VFW Recognizes Women's History Month

Remembering a trailblazer and VFW member for her time in the Women’s Army Corps during World War II

March is Women’s History Month. It is a time to recognize the female trailblazers who set the course for those who followed. Women veterans are no exception. The women serving in the early wars were true pioneers paving the way for the following generations of women veterans.

World War II vet Phyllis Michaux was one such individual. At 20 years old, Michaux was a war widow living in Buffalo, New York. At 21, she decided to enlist in the Women’s Army Corps in 1943.

Following her basic training in Des Moines, Iowa, Michaux was stationed at Camp Upton, New York, where she worked as a clerk typist.
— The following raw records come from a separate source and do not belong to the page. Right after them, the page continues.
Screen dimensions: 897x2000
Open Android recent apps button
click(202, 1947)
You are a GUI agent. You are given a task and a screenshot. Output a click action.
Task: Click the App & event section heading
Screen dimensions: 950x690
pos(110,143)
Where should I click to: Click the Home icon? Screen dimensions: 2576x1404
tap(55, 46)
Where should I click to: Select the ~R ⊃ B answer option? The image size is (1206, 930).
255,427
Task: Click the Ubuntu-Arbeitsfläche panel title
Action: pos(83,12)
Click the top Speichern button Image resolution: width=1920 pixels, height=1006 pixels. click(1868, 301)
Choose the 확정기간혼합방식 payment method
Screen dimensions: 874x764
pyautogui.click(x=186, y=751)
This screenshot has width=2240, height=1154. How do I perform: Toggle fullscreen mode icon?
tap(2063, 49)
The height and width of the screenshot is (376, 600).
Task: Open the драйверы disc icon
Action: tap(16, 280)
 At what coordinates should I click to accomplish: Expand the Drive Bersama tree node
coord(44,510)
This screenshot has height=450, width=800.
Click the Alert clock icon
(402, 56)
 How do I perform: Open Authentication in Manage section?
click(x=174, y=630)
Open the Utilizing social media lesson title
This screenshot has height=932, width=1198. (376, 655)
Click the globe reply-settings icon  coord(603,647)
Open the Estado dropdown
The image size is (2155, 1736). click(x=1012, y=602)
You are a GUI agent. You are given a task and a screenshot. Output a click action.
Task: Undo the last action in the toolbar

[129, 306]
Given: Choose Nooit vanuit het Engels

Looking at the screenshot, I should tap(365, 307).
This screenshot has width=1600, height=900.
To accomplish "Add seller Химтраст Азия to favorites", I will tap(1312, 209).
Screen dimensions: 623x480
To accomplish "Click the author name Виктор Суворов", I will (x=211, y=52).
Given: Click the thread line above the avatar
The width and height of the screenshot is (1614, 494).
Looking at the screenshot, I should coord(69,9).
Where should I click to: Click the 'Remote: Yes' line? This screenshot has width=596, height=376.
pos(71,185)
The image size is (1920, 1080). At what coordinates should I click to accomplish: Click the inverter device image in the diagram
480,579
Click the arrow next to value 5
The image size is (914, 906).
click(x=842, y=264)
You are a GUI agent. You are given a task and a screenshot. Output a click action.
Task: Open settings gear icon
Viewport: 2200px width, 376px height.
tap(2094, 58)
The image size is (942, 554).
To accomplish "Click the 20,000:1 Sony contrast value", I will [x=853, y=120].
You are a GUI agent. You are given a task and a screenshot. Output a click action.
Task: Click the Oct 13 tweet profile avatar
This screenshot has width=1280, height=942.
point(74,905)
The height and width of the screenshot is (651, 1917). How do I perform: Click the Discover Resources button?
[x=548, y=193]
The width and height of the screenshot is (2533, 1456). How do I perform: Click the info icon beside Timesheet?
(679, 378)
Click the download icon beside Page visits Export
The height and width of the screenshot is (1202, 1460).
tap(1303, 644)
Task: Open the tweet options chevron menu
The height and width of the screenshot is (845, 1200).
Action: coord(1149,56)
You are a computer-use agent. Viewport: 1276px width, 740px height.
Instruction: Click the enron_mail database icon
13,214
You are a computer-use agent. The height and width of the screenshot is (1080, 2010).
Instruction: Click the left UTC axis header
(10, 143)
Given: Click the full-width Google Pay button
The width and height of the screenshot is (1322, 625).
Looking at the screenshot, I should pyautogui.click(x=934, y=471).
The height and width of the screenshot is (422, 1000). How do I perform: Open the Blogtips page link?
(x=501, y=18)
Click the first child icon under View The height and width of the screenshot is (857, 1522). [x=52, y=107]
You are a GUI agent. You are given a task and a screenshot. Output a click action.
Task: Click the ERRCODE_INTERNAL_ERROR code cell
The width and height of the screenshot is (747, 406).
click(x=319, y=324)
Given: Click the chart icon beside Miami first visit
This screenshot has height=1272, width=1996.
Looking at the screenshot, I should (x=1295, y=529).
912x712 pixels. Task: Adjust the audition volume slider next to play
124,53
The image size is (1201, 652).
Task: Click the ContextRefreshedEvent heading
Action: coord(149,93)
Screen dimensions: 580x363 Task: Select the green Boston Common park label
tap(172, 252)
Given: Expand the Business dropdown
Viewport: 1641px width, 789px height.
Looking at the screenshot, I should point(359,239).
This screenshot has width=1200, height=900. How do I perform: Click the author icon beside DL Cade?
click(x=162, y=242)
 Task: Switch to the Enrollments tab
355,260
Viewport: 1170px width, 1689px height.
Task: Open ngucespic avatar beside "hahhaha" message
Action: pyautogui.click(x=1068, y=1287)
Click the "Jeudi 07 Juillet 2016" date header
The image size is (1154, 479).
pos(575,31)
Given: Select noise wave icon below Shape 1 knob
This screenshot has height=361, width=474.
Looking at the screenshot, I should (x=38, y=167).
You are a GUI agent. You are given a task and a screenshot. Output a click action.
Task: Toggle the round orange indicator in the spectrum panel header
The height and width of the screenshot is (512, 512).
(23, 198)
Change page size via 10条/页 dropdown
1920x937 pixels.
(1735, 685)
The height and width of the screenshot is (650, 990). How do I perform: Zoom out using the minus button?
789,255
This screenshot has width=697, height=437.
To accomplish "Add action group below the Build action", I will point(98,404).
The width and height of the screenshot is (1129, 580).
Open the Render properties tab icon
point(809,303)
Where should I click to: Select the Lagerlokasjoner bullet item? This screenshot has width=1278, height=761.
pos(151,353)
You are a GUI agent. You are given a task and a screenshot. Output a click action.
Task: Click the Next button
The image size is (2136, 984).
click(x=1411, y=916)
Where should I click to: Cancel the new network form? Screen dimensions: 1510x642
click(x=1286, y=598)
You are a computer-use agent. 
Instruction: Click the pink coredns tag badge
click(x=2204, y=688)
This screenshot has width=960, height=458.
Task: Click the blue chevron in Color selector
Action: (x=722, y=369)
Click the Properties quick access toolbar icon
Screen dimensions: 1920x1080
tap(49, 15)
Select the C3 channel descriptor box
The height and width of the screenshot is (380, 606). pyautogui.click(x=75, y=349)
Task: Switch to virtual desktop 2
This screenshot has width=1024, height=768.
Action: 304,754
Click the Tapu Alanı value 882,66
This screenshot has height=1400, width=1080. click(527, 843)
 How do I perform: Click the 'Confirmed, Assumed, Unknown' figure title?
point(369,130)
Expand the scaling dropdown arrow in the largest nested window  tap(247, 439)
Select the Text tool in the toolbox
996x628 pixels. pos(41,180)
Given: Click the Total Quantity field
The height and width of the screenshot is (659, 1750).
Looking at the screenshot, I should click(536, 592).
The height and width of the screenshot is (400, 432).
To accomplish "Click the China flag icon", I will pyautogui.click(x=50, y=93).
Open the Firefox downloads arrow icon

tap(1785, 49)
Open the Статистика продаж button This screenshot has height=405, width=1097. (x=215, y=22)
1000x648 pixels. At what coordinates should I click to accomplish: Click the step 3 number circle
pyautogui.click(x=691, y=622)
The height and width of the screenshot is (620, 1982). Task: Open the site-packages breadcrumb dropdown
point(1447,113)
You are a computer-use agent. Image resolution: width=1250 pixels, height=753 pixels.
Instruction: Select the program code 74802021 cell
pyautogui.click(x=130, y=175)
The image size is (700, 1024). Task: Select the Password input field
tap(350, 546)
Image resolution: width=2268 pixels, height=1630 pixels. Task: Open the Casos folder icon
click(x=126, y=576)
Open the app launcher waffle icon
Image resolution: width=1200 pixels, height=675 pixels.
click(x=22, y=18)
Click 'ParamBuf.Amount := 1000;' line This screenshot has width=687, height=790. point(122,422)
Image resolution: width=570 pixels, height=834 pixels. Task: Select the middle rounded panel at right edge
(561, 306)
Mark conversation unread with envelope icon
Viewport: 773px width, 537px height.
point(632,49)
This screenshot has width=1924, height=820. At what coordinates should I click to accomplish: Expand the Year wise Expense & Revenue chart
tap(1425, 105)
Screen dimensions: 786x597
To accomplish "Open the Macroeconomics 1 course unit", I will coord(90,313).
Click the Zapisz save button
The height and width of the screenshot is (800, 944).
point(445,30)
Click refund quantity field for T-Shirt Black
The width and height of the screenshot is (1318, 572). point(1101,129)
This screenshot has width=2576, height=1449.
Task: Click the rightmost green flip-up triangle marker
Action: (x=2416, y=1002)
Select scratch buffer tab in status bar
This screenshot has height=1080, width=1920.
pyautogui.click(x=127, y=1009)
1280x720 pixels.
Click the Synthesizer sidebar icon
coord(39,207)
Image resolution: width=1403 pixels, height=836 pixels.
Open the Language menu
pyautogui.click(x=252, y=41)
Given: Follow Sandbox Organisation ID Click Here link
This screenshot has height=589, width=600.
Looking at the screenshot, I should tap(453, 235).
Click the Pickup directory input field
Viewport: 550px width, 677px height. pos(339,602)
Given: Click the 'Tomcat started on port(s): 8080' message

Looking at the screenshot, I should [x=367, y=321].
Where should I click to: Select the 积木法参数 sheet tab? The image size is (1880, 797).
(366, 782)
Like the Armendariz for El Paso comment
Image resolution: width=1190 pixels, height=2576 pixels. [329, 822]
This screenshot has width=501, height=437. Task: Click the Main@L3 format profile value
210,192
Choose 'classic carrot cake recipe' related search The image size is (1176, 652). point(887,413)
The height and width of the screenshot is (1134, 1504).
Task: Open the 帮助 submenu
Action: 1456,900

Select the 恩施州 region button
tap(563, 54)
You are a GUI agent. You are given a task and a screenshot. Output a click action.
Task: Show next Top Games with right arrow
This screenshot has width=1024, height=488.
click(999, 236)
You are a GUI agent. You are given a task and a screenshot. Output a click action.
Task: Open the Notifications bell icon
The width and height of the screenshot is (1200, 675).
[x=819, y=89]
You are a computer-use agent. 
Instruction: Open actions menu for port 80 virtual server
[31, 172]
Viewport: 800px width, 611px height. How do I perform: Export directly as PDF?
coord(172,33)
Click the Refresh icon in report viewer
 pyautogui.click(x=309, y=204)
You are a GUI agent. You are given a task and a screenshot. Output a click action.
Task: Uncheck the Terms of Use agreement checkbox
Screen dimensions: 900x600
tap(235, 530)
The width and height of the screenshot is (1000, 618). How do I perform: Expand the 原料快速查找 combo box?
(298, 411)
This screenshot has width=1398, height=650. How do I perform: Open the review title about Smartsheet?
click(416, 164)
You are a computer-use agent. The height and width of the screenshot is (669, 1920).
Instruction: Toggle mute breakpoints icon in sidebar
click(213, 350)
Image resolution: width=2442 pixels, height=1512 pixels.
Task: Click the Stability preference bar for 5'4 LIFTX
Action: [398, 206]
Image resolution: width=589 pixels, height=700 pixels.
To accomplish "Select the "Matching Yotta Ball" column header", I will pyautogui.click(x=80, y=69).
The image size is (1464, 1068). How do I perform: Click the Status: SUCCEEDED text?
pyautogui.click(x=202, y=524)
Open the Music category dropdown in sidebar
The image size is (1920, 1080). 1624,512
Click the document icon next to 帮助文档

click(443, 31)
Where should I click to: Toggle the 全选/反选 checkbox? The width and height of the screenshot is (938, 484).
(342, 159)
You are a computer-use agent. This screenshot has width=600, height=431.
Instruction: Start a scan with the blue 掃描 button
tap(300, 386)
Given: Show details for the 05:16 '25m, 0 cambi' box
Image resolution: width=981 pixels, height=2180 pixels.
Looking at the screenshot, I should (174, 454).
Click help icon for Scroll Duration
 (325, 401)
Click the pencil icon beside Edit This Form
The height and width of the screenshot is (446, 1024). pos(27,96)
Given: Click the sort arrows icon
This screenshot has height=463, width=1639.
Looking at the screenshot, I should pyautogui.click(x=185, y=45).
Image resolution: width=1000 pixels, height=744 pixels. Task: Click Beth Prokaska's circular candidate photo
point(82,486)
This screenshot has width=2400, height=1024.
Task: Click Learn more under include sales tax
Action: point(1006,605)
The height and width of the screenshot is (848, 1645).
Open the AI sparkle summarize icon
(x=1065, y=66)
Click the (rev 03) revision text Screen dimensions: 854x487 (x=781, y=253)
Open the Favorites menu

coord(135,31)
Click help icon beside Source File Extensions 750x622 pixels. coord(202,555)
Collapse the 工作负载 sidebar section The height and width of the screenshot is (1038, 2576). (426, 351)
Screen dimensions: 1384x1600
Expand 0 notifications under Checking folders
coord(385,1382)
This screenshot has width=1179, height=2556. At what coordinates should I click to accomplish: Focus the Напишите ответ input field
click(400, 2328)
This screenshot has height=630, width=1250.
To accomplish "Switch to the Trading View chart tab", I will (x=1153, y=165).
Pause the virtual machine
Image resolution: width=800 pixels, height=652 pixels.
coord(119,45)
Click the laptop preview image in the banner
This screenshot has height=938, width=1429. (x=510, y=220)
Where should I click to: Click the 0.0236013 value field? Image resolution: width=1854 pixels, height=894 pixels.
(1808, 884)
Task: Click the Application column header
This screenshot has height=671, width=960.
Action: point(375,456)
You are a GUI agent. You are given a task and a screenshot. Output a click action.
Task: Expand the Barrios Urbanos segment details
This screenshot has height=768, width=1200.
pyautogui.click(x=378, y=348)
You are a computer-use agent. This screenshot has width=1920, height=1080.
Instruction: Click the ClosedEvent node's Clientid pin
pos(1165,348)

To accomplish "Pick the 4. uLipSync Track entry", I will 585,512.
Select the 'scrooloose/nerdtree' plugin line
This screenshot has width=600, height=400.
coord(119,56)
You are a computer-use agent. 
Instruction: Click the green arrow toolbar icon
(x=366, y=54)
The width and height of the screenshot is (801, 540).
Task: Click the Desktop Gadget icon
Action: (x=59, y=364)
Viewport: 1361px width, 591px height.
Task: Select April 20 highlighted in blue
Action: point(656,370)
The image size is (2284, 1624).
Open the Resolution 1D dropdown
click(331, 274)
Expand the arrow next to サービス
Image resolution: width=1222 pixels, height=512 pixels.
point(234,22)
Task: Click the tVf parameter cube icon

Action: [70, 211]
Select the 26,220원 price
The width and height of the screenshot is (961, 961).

In a 2003 interview for the Library of Congress Veterans History Project, Michaux said she grew bored at Camp Upton and wanted to be transferred.

She was eventually transferred from her unit to the Office of Strategic Services (OSS), the precursor to the Central Intelligence Agency.

In 1944, Michaux traveled across the Atlantic Ocean aboard the Queen Elizabeth with 15 other OSS women and thousands of male service members. They arrived in Scotland on D-Day, June 6, 1944.

From there, Michaux was stationed in London from June-November, where she experienced continual bombings from the Germans.

“Those things were landing all day and all night,” Michaux said in her Veterans History Project interview. “There were never any alerts like what you see in the movies, you know, sirens ringing and that sort of thing, because they never stopped. It just never stopped.”

While the bombings continued, life went on in London. Michaux recalled being able to find restaurants that remained open through it all.

When she was assigned to Paris in November, that all changed. While the city was liberated just months earlier, living conditions were paltry.

Michaux and her fellow OSS members lived with no heat and next-to-no hot water. One of them purchased a kettle to warm water for washing. Most businesses and restaurants in Paris were closed.

When the war in Europe ended on May 8, 1945, Michaux was still in Paris and recalled the celebrations on the Camps Elysees, though she did not attend. She went north to La Havre, where she boarded a ship headed for home.

After demobilizing in New York, she took the train to Buffalo, where her parents picked her up.

“My parents met me and that was that,” she said. “There was no flag waving, no bugles, no big congratulations, no medals, no nothing. But that was the way it was in those days.”

She tried to go back to college using her G.I. Bill benefits but was refused. She was told colleges had to “save places for the boys.”

Michaux married Frenchman Raoul Michaux, whom she met in New York and lived the majority of her life in France. She maintained her U.S. citizenship.

AUDIENCE WAS ‘FASCINATED’
When Michaux died in 2015, she was a member of VFW Post 605 in Paris, France. Also a member of that Post is VFW Legislative Director Kristina Keenan, who was living in Paris at the time and was invited to speak at Michaux’s memorial service.

Keenan recounted Michaux’s military career, which was met with fascination by those in attendance. They knew Michaux as a great advocate for American’s living in Europe, but not about her time in the Women’s Army Corps.

“The audience at her memorial at the American Church in Paris was fascinated by my telling of her military years,” Keenan later said. “Most Americans in Paris knew her as having founded several women’s expat associations and her legislative advocacy to secure overseas voting rights. They had never heard about her time during the war.”

Before conducting the military honors at Michaux’s memorial service, Keenan added a personal statement: “As a veteran myself, I would like to personally commend Phyllis Michaux, wherever she may be, for her distinguished military service, for her willingness to volunteer during wartime and for her bravery. She is a true American hero.”